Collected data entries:
----

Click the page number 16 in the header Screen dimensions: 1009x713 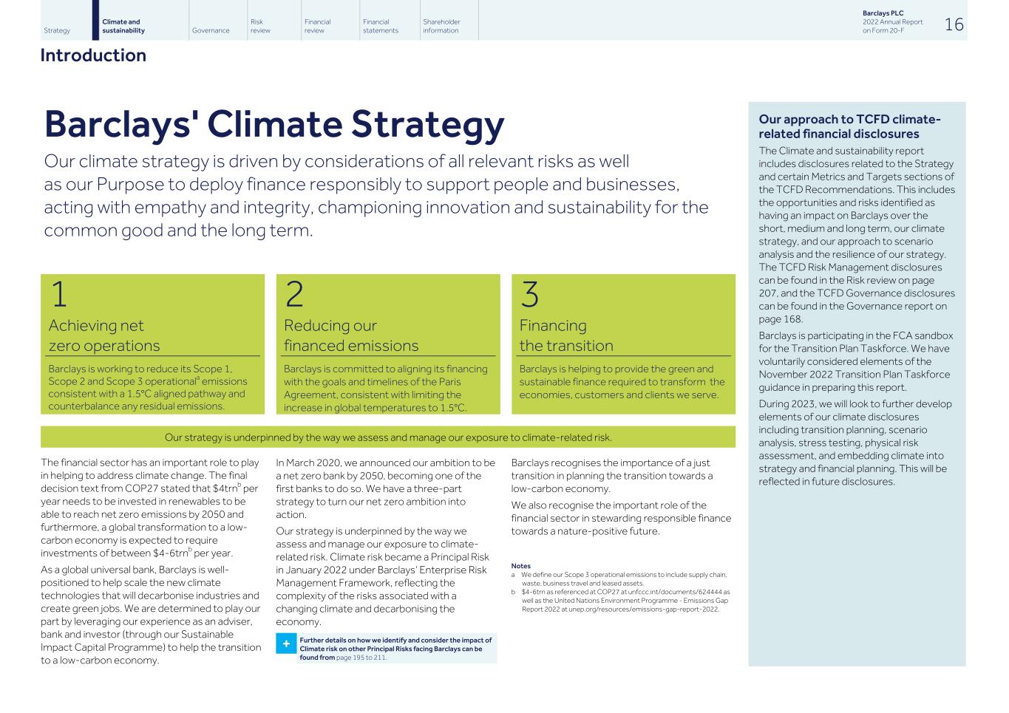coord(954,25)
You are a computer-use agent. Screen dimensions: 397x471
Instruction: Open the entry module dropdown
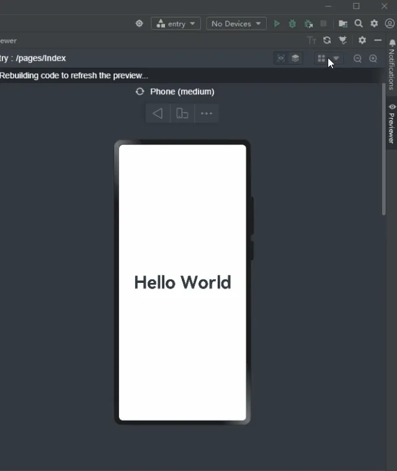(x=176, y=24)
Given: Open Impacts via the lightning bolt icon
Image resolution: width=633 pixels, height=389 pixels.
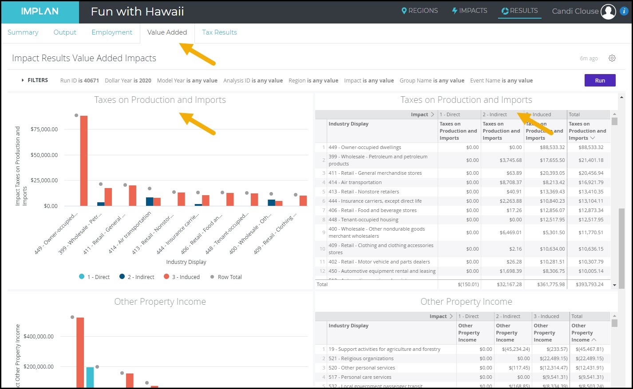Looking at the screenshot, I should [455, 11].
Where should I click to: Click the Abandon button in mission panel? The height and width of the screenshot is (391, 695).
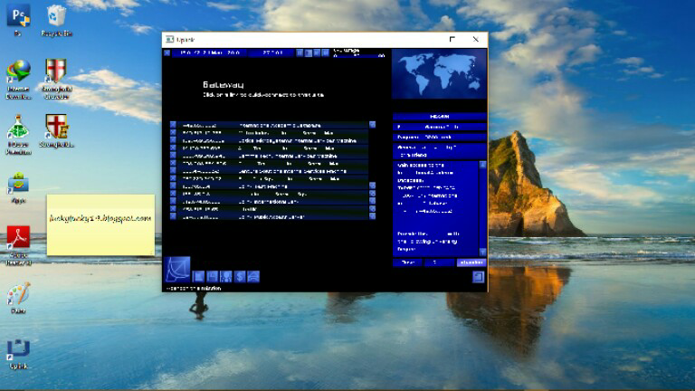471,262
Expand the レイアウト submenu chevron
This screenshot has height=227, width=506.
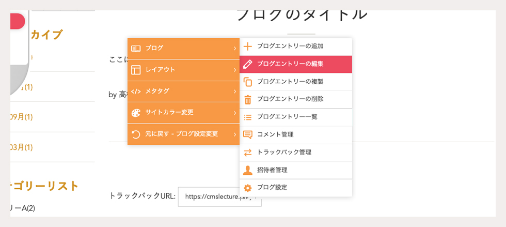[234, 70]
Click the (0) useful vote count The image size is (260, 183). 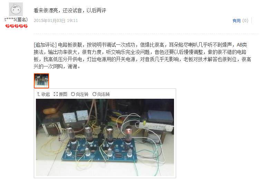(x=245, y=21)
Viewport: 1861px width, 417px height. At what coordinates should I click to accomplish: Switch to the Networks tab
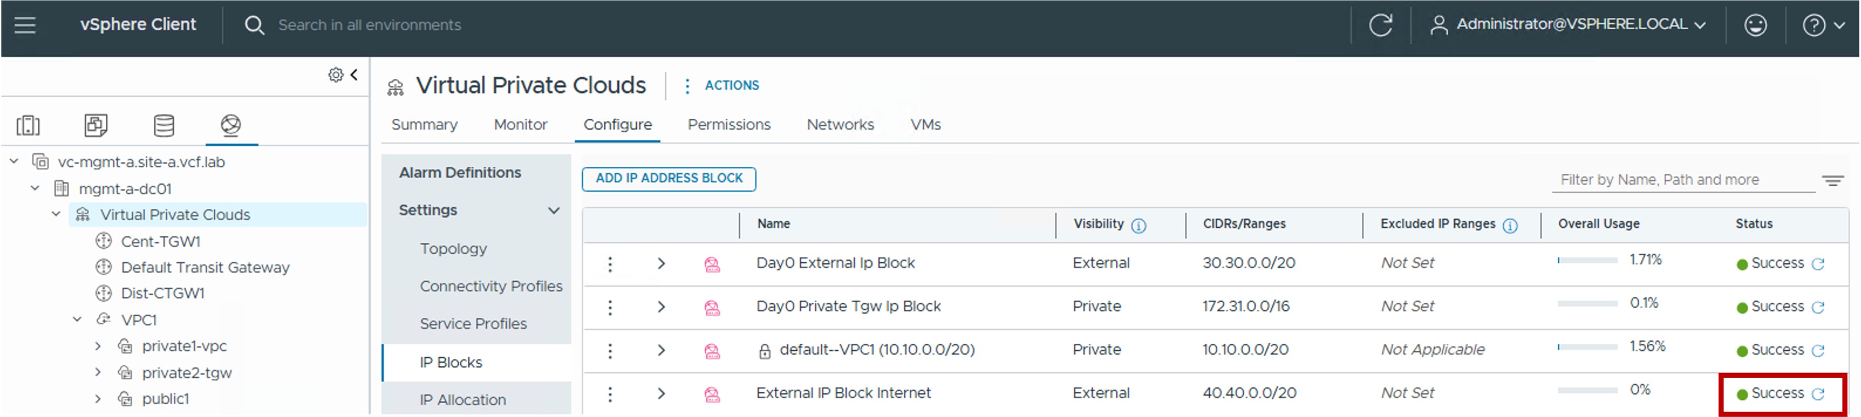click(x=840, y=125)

----

What to do: Please write out, word for word, only the lines from the one holding "Viewport: 1861px width, 417px" through the end of the records above, with both end lines included and the pictures dropped.

Exercise result:
Viewport: 1861px width, 417px height. At what coordinates should I click to accomplish: Switch to the Networks tab
click(x=840, y=125)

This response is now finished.